La principale mesure de la toute dernière partie du texte, consacrée à la politique du handicap, est la création d'une plateforme numérique d'information. Confiée à la Caisse des dépôts et consignations, cette plateforme est destinée à faciliter les démarches administratives des personnes handicapées et de leurs aidants. Quel sera son véritable apport pour les personnes concernées ? Ne vaudrait-il pas mieux faciliter l'accès physique aux structures publiques pour accompagner ces personnes ?

En définitive, cette proposition de loi donne l'impression d'un bricolage utilisé comme véhicule législatif pour prendre des mesures qui ne changeront probablement rien au malaise hospitalier, au défi de la désertification médicale ou aux carences constatées en matière de démocratie sanitaire.

Ce texte ne prévoit rien non plus pour faciliter l'établissement des certificats de décès à domicile alors que l'attente des familles est si grande sur ce point, notamment chez moi, à La Réunion.

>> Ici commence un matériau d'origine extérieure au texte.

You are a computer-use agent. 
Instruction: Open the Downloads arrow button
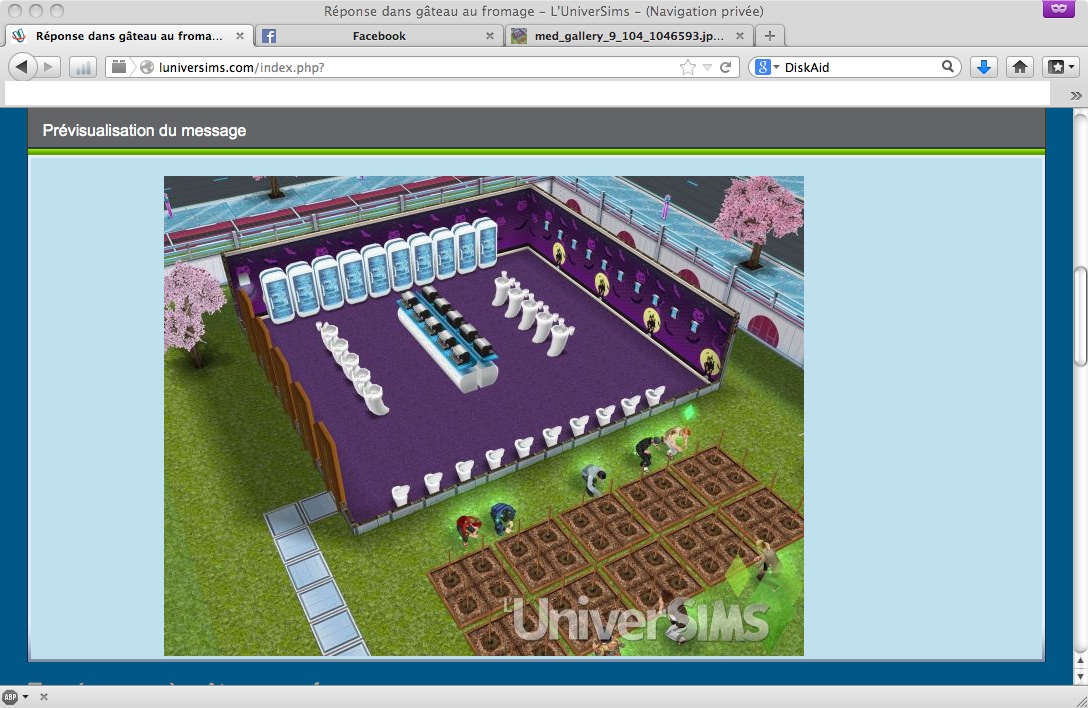(x=983, y=67)
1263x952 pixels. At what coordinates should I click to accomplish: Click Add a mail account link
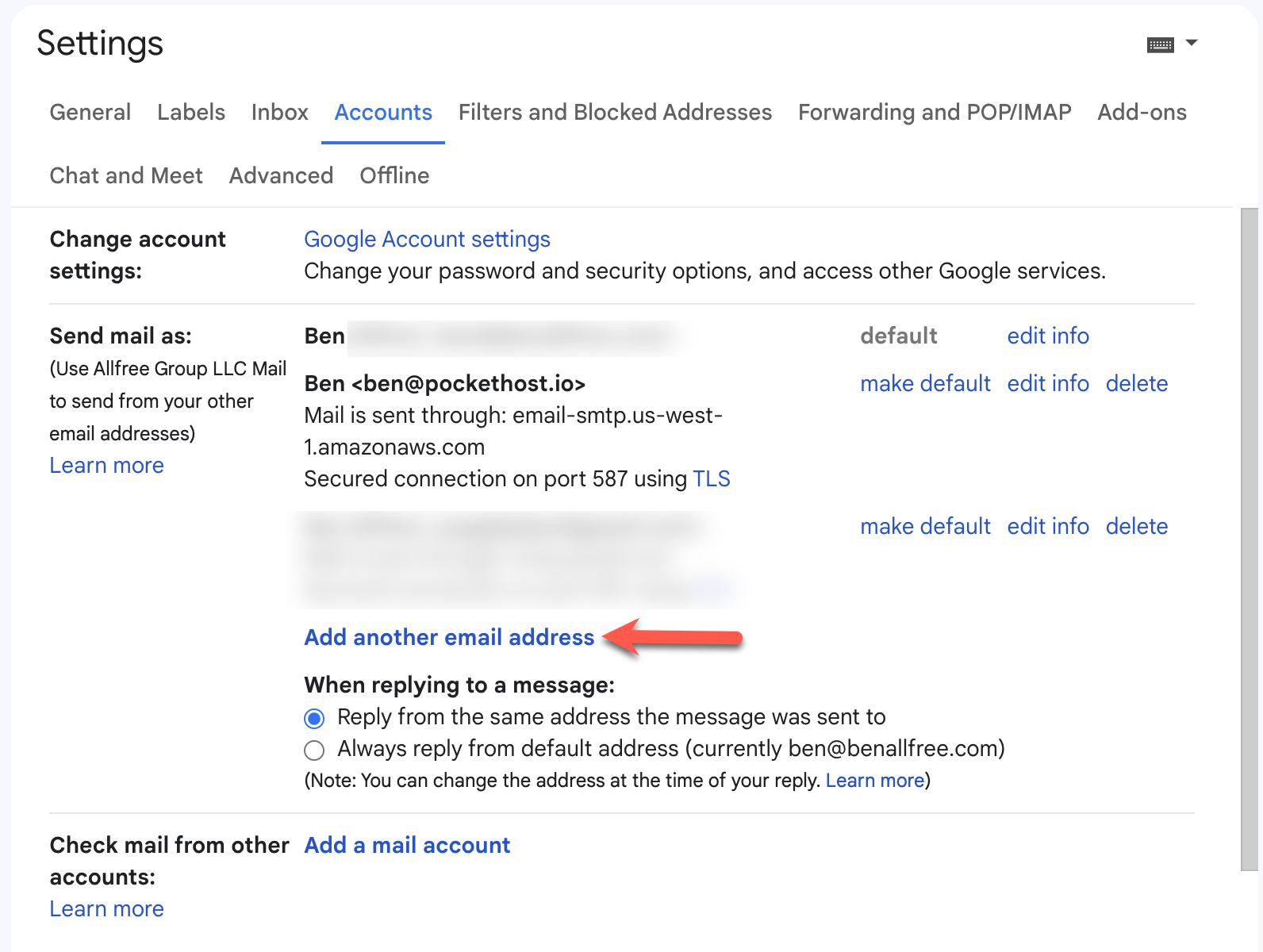click(x=407, y=846)
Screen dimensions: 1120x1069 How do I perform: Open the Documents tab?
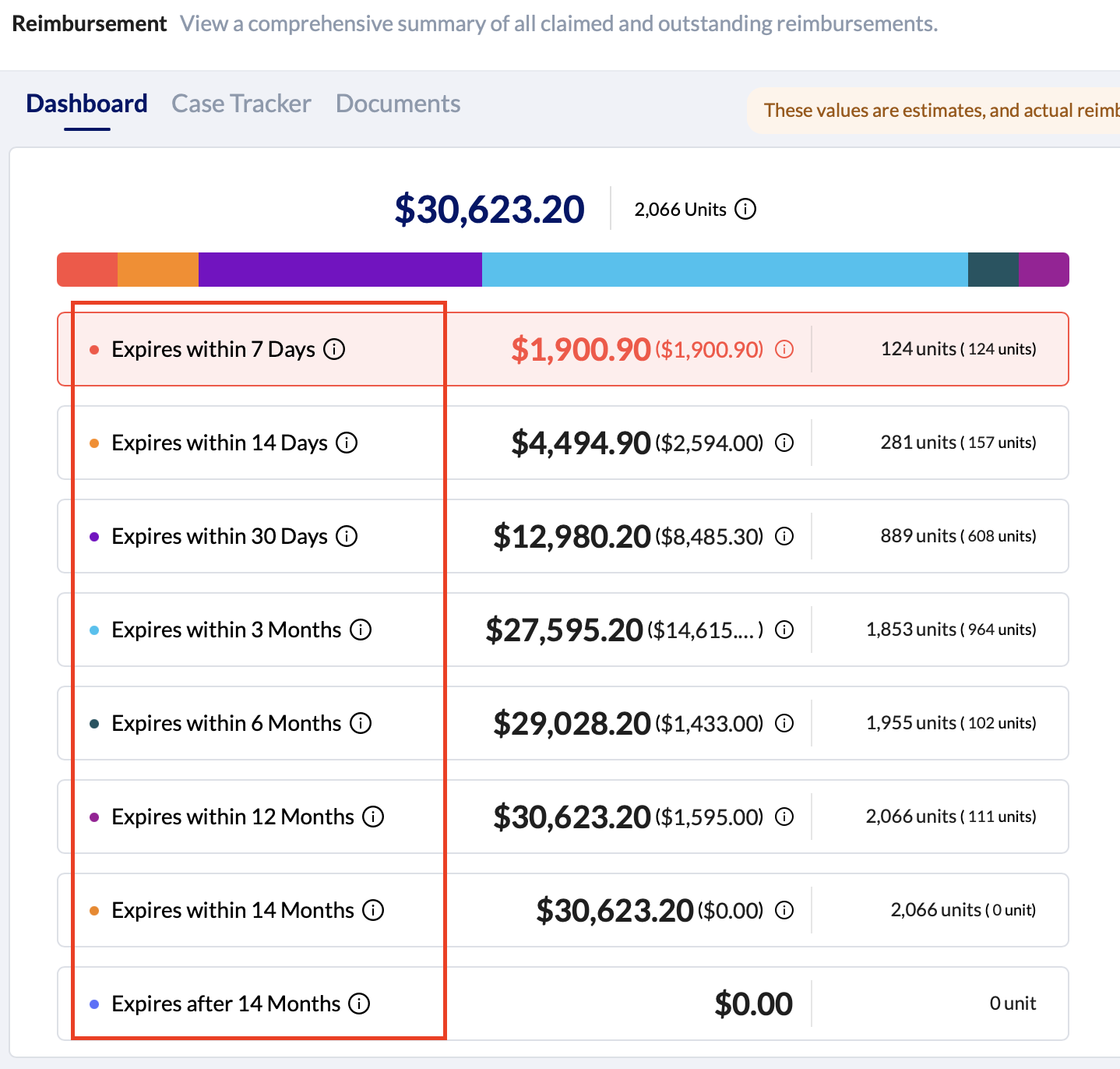click(397, 104)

La crise sanitaire nous rappelle pourtant avec force que de nouveaux moyens sont indispensables dans nos hôpitaux pour embaucher du personnel soignant, ouvrir des lits qui continuent de manquer et revaloriser les salaires.

Des mesures plus contraignantes et plus efficaces auraient aussi pu être prises pour lutter contre la pénurie de médecins sur nos territoires. Je pense à l'ouverture de centres de santé permettant un exercice regroupé et salarié, ou à un conventionnement sélectif à l'installation des médecins. Et je ne fais que mentionner le silence sur la valorisation du coefficient géographique à La Réunion qui, Ségur ou pas, continue d'être l'objet d'une fin de non-recevoir.

Faute d'y voir de réelles améliorations pour notre système de santé, notre groupe se prononcera contre cette proposition de loi.